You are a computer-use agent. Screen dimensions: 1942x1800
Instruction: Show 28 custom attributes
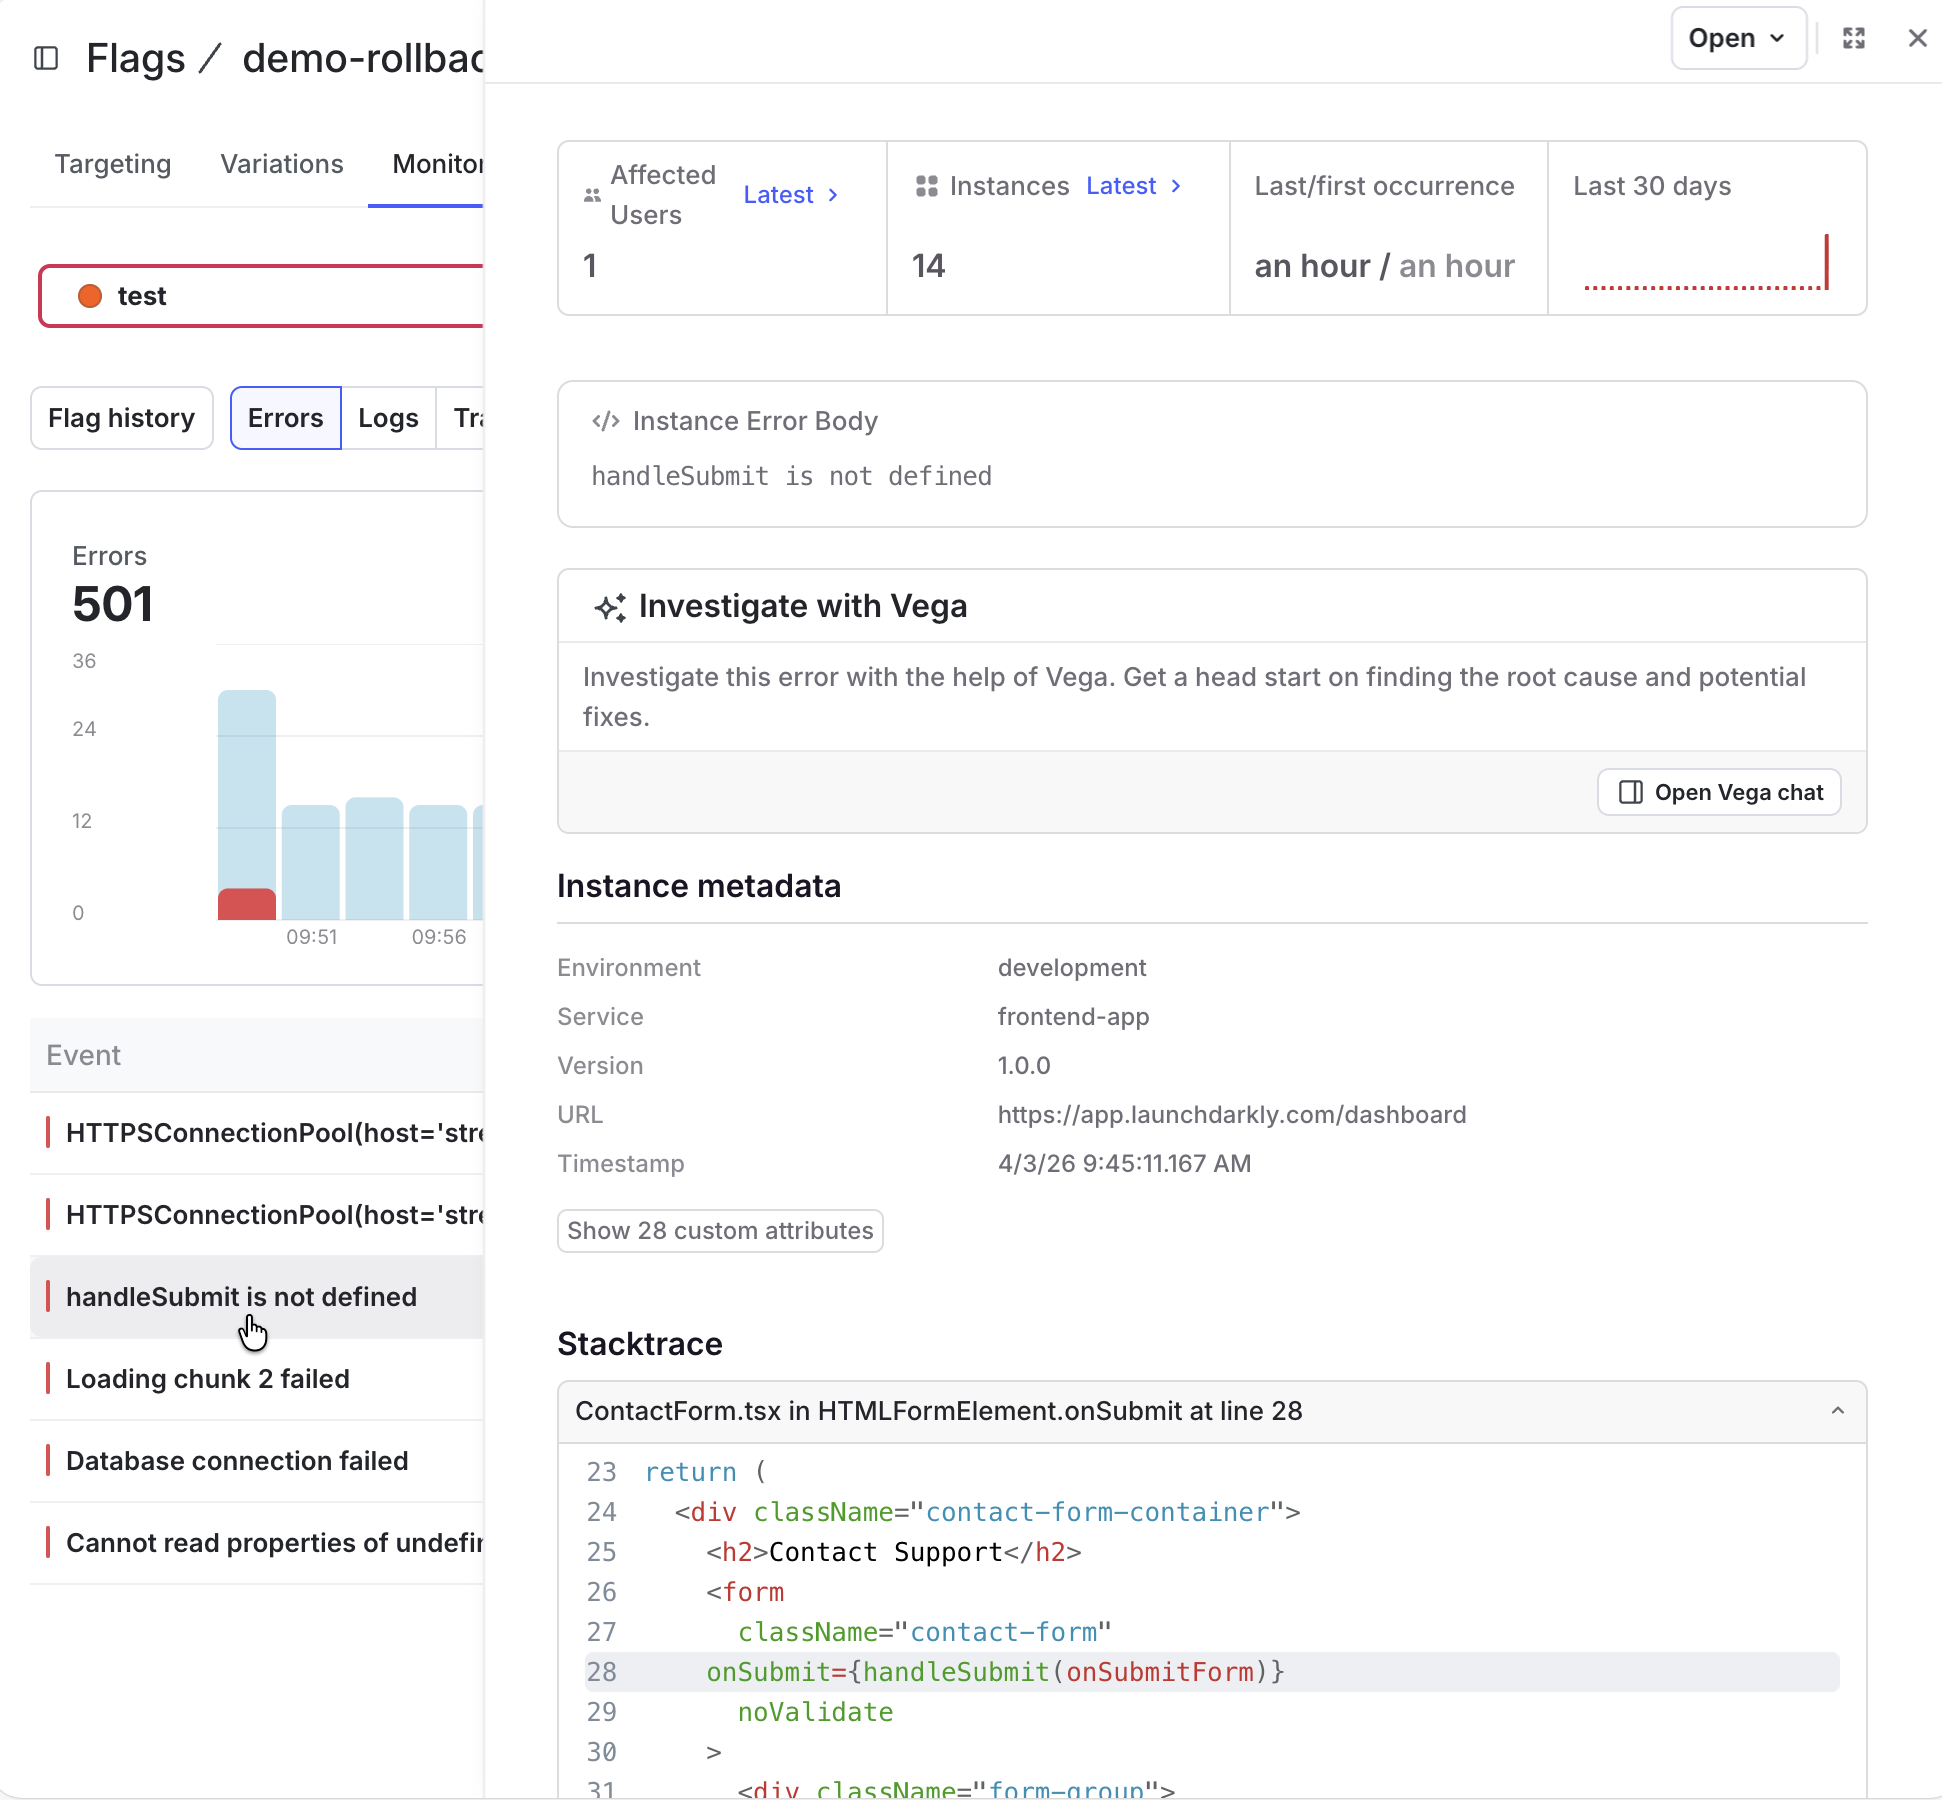[x=720, y=1230]
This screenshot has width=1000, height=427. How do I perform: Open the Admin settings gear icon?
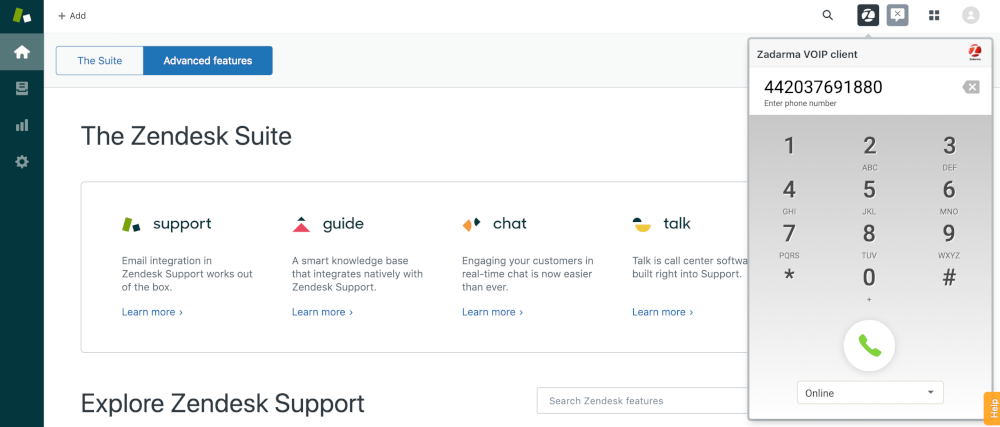(x=21, y=161)
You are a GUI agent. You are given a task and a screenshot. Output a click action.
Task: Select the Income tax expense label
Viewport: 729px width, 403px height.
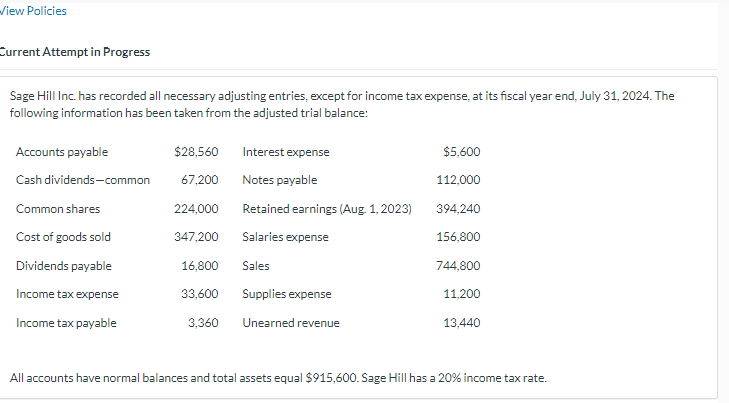click(x=67, y=294)
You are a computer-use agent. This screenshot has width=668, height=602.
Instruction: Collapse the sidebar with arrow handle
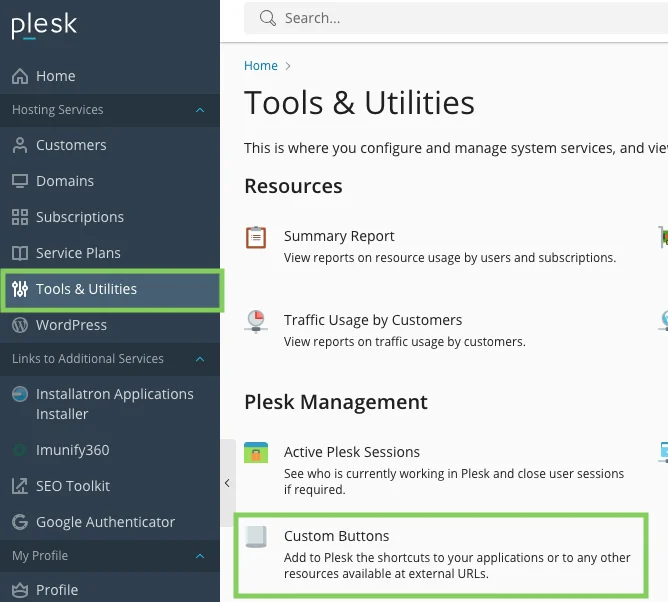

=======

> _SHORT TASK_:
Put these records into a numbered list, leaving out blank lines and omitting the pictures.

> _THE SOLUTION_:
1. You are a computer-use agent. Screen dimensions: 1942x1800
2. Instruction: Show 28 custom attributes
3. [x=720, y=1230]
4. This screenshot has width=1000, height=427. How do I perform: Open the Admin settings gear icon?
5. (x=21, y=161)
6. You are a GUI agent. You are given a task and a screenshot. Output a click action.
7. Task: Select the Income tax expense label
8. Viewport: 729px width, 403px height.
9. click(x=67, y=294)
10. You are a computer-use agent. This screenshot has width=668, height=602.
11. Instruction: Collapse the sidebar with arrow handle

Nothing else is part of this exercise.